LESETEXT:
***
Hermann Kant

Okarina

Roman
Cover: Okarina
Aufbau Verlag, Berlin 2002
ISBN 9783351029364
Gebunden, 463 Seiten, 22,50 EUR

Klappentext

Ausgehend von einer Fahrt in seine Heimatstadt Hamburg, lässt Hermann Kant die Leidenschaften und Irrtümer der 50er Jahre Revue passieren. Aus dem "Aufenthalt" kennt man diesen Niebuhr, der in polnischer Gefangenschaft von den Gräueltaten der Nazis und der Wehrmacht erfuhr. Jener Lebensabschnitt behält sein Gewicht auch für den Erzähler dieses Romans, zumal ihn seinerzeit Stalin in den Kreml holen ließ, zu seinem "Ideengefäß" ernannte und auf einer Okarina spielte - Flötentöne, die lange in Niebuhr nachhallen. Aber auch eine Begegnung mit Norma-Marilyn geht ihm nicht aus dem Kopf...
***
BEREITGESTELLTE DATEN:
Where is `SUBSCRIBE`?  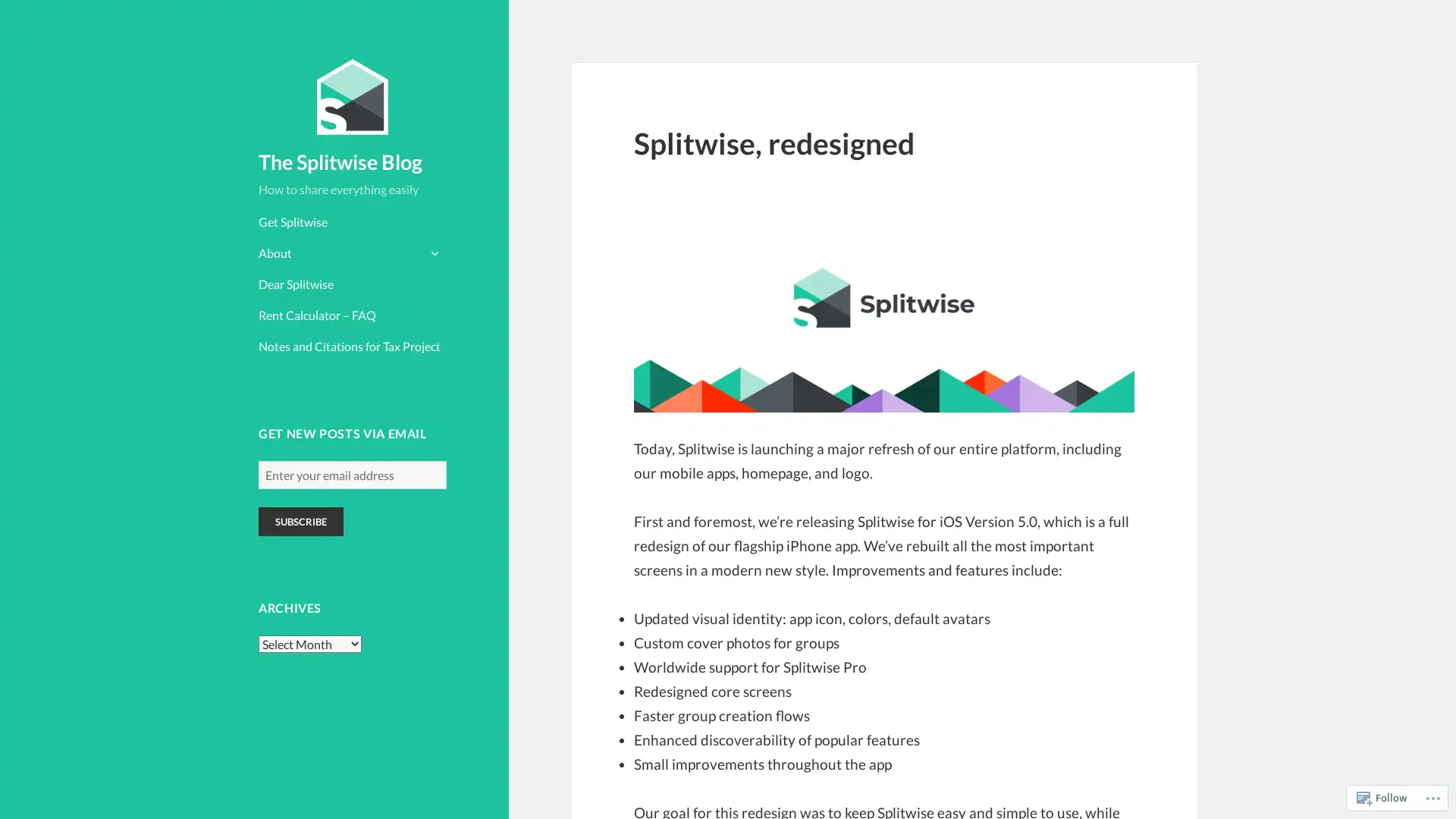
SUBSCRIBE is located at coordinates (301, 520).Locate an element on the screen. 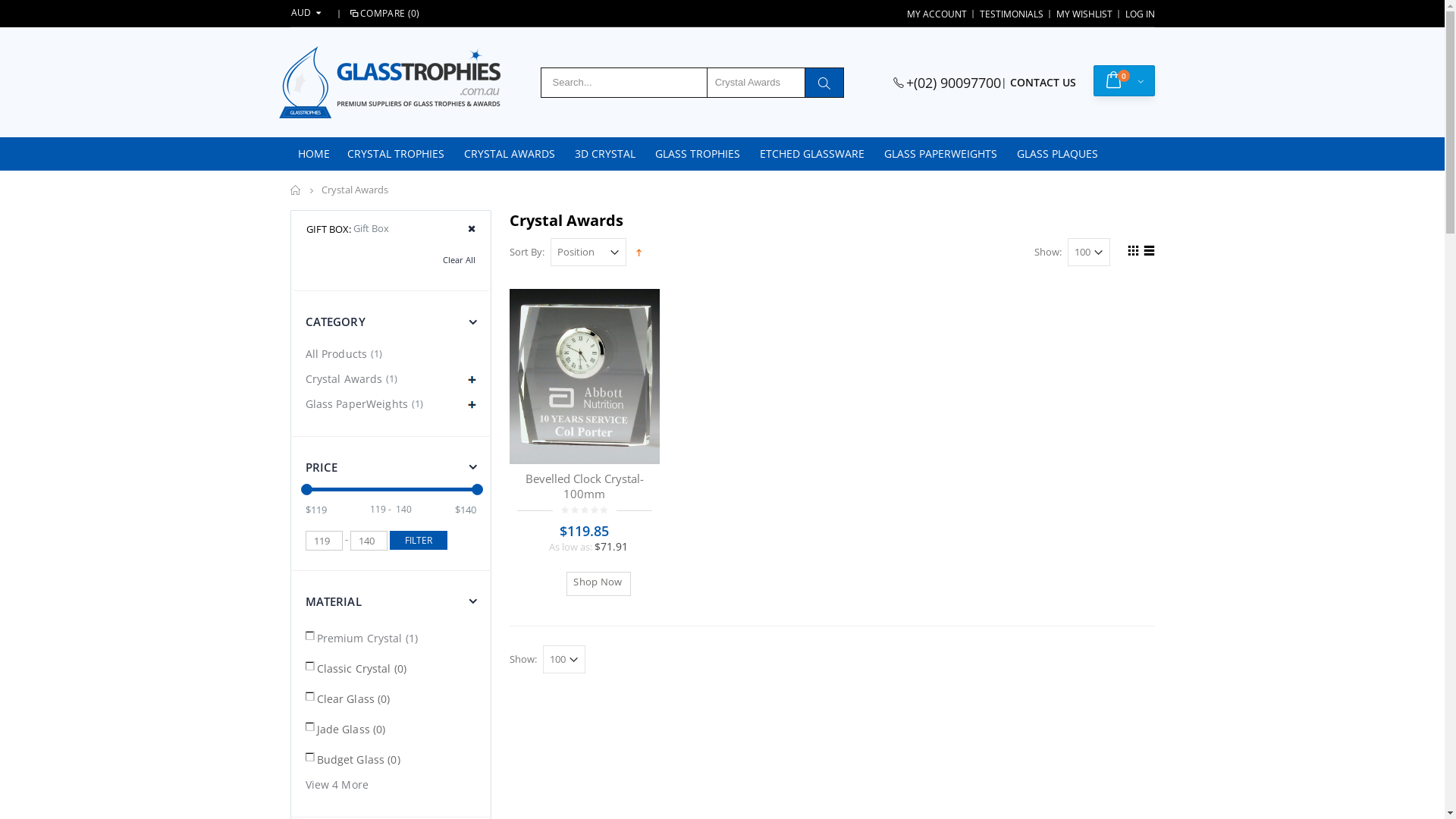 This screenshot has height=819, width=1456. 'glasstrophies' is located at coordinates (389, 82).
***
AUFGABE:
Übertragen Sie diesen Satz aus dem Klappentext zum Roman „Okarina“ ins Englische: „Ausgehend von einer Fahrt in seine Heimatstadt Hamburg, lässt Hermann Kant die Leidenschaften und Irrtümer der 50er Jahre Revue passieren.“ Die Daten sind hierfür ohne Bedeutung.

LÖSUNG:
Taking a trip to his hometown of Hamburg as his starting point, Hermann Kant reviews the passions and errors of the 1950s.